Now seasons are everything to me. I know it sounds sappy, but I felt blessed to witness this moment. I was too enchanted to break away to get my camera.

Then something in the yard startled them and they all lifted from the crock's edge to settle in the tree. It was like a signal to Boyfriend and me to get back to work.

Later, when the house was all clean and our guests were about to arrive, I happened to glance out the back door onto our deck and I gasped.

"Oh. My. God."

"What?" Boyfriend yelled from the kitchen.

There was purple crap all over the deck. All over the gas grill (which was covered, thankfully). All over the ice chest I should've put away. Everywhere. Our deck looked like a purple crap Dalmatian.

I moved closer to the screen door and peered up at the birds, which were still in the maple, now occupying a branch over our neighbor's shed. I could hear it.

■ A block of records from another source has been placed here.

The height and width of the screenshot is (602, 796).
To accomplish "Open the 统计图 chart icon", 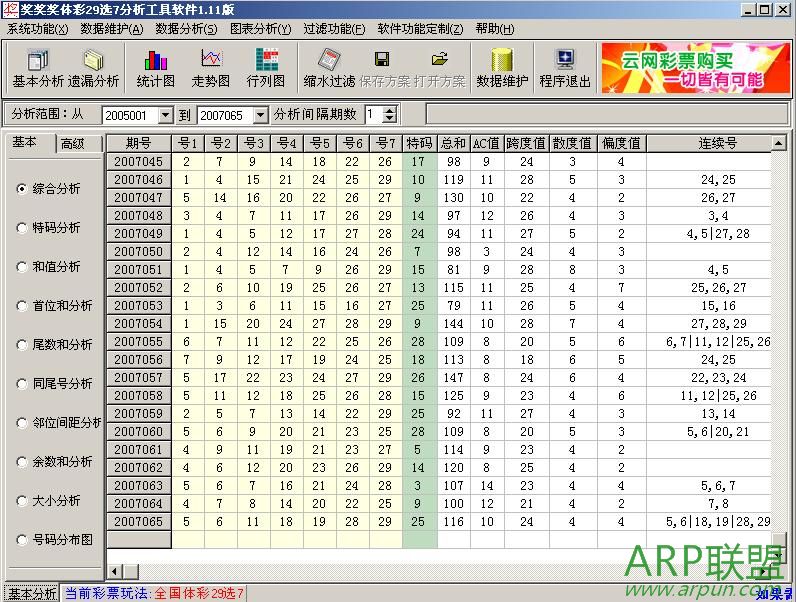I will coord(155,68).
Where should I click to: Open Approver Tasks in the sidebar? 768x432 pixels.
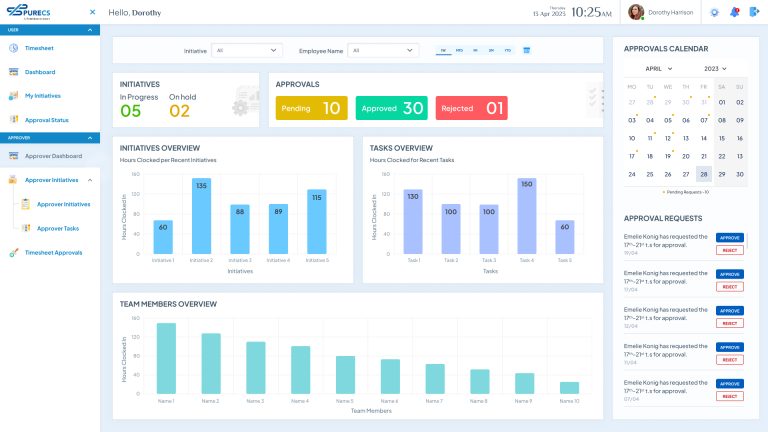(57, 228)
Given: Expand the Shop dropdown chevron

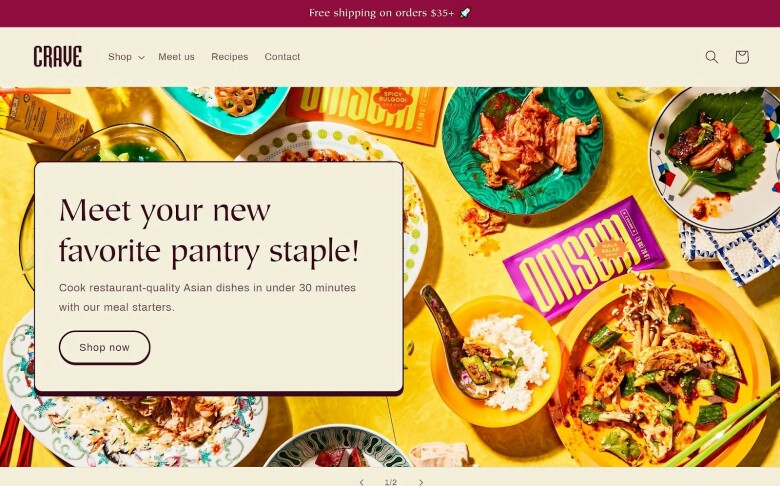Looking at the screenshot, I should point(141,57).

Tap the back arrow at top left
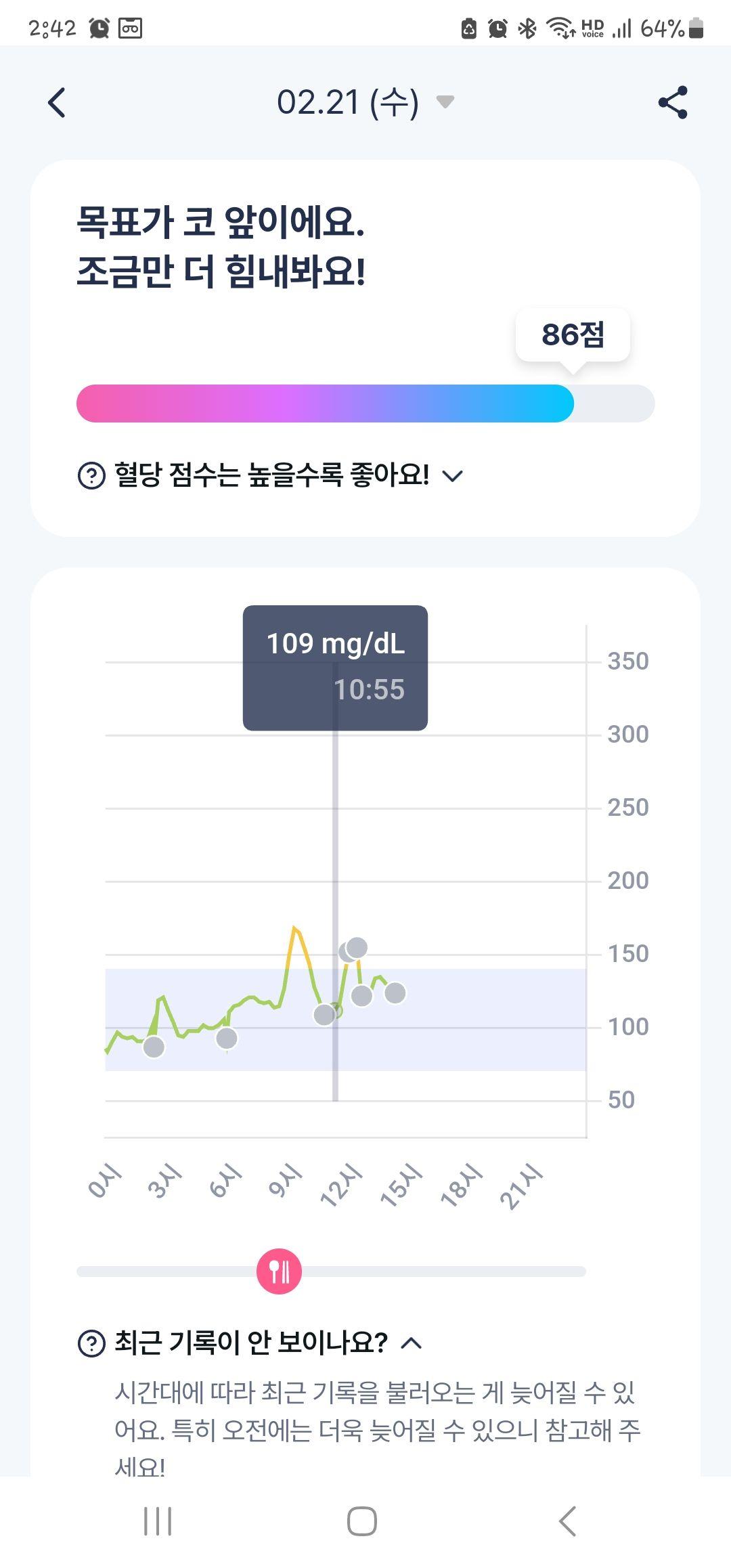click(57, 103)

Plop. Plop. Plop plop. PLOP!

Crap bombs. They were crapping prodigiously. And there was no time to clean the deck.

"I don't like them anymore," I yelled in the general direction of the kitchen.

* * *

Later Boyfriend looked in our Western Birds book and determined that they were cedar waxwings.

"Berry eaters," he said.

"You think?" I asked.

Hmph. I'm ready for the next season, thank you.


© Holly A. Heyser 2010


12 comments:

kmurray said...

LOL! And to think that I've always wanted them to come visit me! No thanks, I'll just enjoy the pictures. Pictures don't poop!

Chad Love said...

Holly,somewhere on one of my hard drives I've got a great pic of a cedar waxwing eating a berry. If I can find it I'll post it in your honor.

Beautiful birds, but you're right: they never stop crapping. Pretty common around here. And if they find a mulberry tree....

NorCal Cazadora said...

Lord, I didn't think they had any berries to eat now, but apparently they did!

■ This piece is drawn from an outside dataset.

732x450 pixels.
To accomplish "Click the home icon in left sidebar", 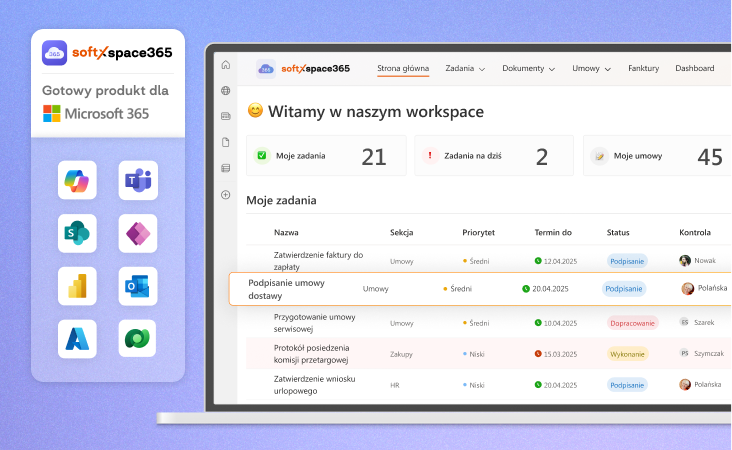I will (225, 65).
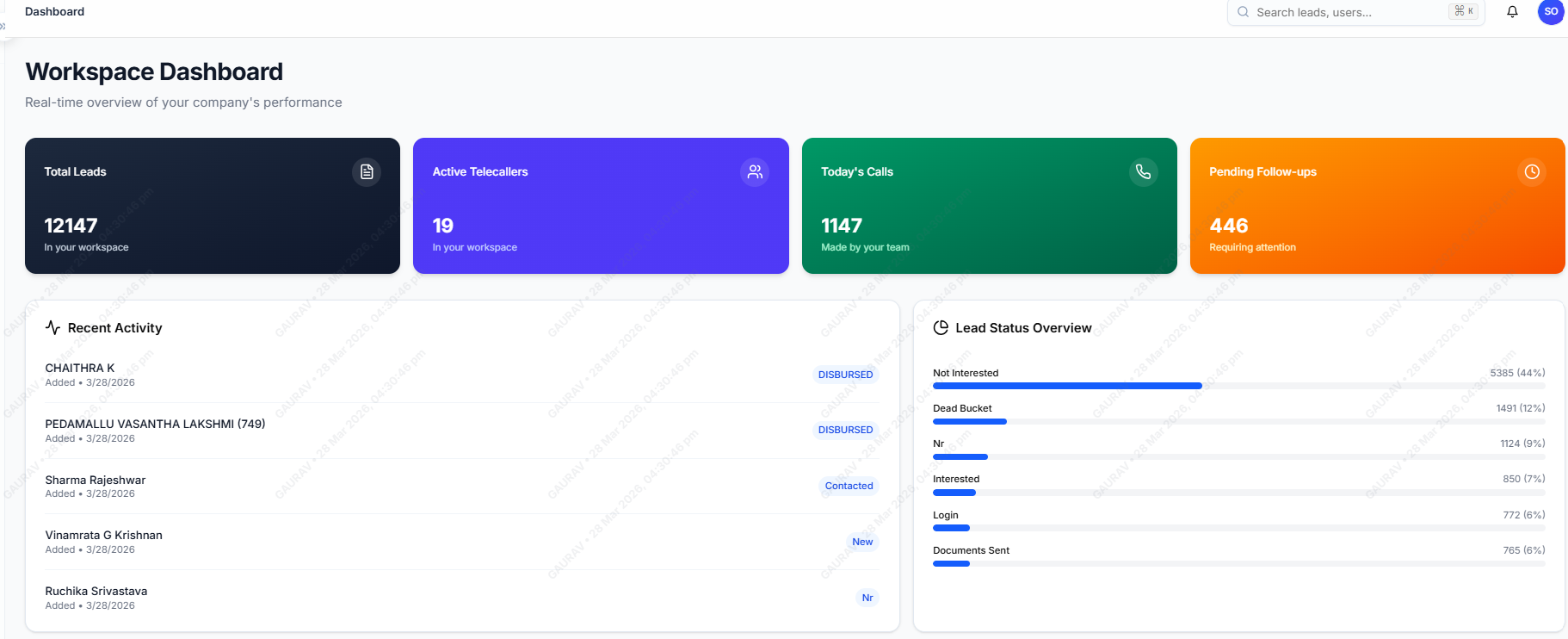
Task: Open the SO user profile avatar
Action: point(1550,12)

I used to call phoebes the crap bird because they will crap big monuments underneath the perch where they launch their assaults on insects. When their perch was the faucet, that irritated me. But when we gave them suitable structure in the garden, they left the faucet alone. Thank God.

And kmurray, you're right, pictures don't poop. Enjoy!

Galen Geer said...

Ahh, the joy of nature.
You lifted my spirits when I was feeling a little down. I loved it! I know I shouldn't feel that way, but I laughed and laughed.
Galen

Murphyfish said...

Ah Holly LOL really enjoyed your post, and yes being connected with the seasons like this brings it's own reward, but remember now; with every silver lining cometh the cloud.

Barbara Baird said...

Just like life, ain't it? You get crapped on when you least expect it.
However, you took the bad and turned it into something good -- we all got a chuckle. Thanks.

Tovar Cerulli said...

LOL, Holly.

I've learned to hang the back porch birdfeeders OUT UNDER THE OVERHANG, not directly over the railing. Gravity has predictable results.

Anonymous said...

When I was a little girl, my mom pointed out the cedar wax wings. She was always happy to see them even with the mess they made. They would show up with the crazy robins to clean off the cotoneaster and pyracantha and toyon berries. They are fun to watch but Yeah, they are super dooper (party) poopers. I don't know if I ever saw any that were actually drunk on the berries but I have sure seen some wacky flying on their part.

Jean

Marian Love Phillips said...

Enjoyed your post Holly...that was really funny, funny, funny! :)

SimplyOutdoors said...

I can so relate to this post. When we park in our driveway the birds crap on the car continuously. I honestly can't figure out any way to get them to stop, or to keep them away from our vehicles. It's annoying.

I'm sorry to hear that your majestic view turned into a definite annoyance.

Stupid berry eaters!!!

hooter said...

I've seen them ruin a cars paint job.They are pretty but, only at your neighbors...

NorCal Cazadora said...

Funny you mention that, Hooter. I finally found time to scrub down the deck yesterday and regretted taking that long - that poop did indeed eat the paint in several spots. And we just got it painted last September! Argh.